> Work item
Every line of the material must be copied exactly, from the first to the last.

> Entries provided
((

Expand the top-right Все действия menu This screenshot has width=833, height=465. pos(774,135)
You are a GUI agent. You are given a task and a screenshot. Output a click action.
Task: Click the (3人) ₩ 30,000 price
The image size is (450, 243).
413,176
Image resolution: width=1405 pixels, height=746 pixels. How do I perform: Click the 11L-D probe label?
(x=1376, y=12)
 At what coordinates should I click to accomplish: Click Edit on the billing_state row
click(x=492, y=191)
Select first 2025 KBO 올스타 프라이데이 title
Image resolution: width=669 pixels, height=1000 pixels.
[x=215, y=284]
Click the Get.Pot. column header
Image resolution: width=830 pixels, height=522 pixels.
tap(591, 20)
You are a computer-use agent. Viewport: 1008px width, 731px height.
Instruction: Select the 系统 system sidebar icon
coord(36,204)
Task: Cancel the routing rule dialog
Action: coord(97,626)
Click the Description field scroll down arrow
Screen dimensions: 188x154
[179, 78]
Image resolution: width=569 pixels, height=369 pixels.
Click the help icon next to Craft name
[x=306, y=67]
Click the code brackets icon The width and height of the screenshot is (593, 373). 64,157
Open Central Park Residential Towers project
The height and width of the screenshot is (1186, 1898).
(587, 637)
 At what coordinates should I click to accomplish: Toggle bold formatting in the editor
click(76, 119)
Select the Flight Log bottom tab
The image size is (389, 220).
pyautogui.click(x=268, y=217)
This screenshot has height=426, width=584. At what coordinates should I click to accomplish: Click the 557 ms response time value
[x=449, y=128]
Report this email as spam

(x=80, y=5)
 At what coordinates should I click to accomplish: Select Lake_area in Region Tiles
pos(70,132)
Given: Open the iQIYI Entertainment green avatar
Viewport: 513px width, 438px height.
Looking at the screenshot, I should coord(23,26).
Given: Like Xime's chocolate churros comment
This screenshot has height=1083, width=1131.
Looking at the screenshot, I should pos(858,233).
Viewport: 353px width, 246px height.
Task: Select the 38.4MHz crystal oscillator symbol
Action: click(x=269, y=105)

))

> Exercise result
Expand the top-right Все действия menu This screenshot has width=833, height=465. pos(774,135)
You are a GUI agent. You are given a task and a screenshot. Output a click action.
Task: Click the (3人) ₩ 30,000 price
The image size is (450, 243).
413,176
Image resolution: width=1405 pixels, height=746 pixels. How do I perform: Click the 11L-D probe label?
(x=1376, y=12)
 At what coordinates should I click to accomplish: Click Edit on the billing_state row
click(x=492, y=191)
Select first 2025 KBO 올스타 프라이데이 title
Image resolution: width=669 pixels, height=1000 pixels.
[x=215, y=284]
Click the Get.Pot. column header
Image resolution: width=830 pixels, height=522 pixels.
tap(591, 20)
You are a computer-use agent. Viewport: 1008px width, 731px height.
Instruction: Select the 系统 system sidebar icon
coord(36,204)
Task: Cancel the routing rule dialog
Action: coord(97,626)
Click the Description field scroll down arrow
Screen dimensions: 188x154
[179, 78]
Image resolution: width=569 pixels, height=369 pixels.
Click the help icon next to Craft name
[x=306, y=67]
Click the code brackets icon The width and height of the screenshot is (593, 373). 64,157
Open Central Park Residential Towers project
The height and width of the screenshot is (1186, 1898).
(587, 637)
 At what coordinates should I click to accomplish: Toggle bold formatting in the editor
click(76, 119)
Select the Flight Log bottom tab
The image size is (389, 220).
pyautogui.click(x=268, y=217)
This screenshot has height=426, width=584. At what coordinates should I click to accomplish: Click the 557 ms response time value
[x=449, y=128]
Report this email as spam

(x=80, y=5)
 At what coordinates should I click to accomplish: Select Lake_area in Region Tiles
pos(70,132)
Given: Open the iQIYI Entertainment green avatar
Viewport: 513px width, 438px height.
Looking at the screenshot, I should coord(23,26).
Given: Like Xime's chocolate churros comment
This screenshot has height=1083, width=1131.
Looking at the screenshot, I should pos(858,233).
Viewport: 353px width, 246px height.
Task: Select the 38.4MHz crystal oscillator symbol
Action: click(x=269, y=105)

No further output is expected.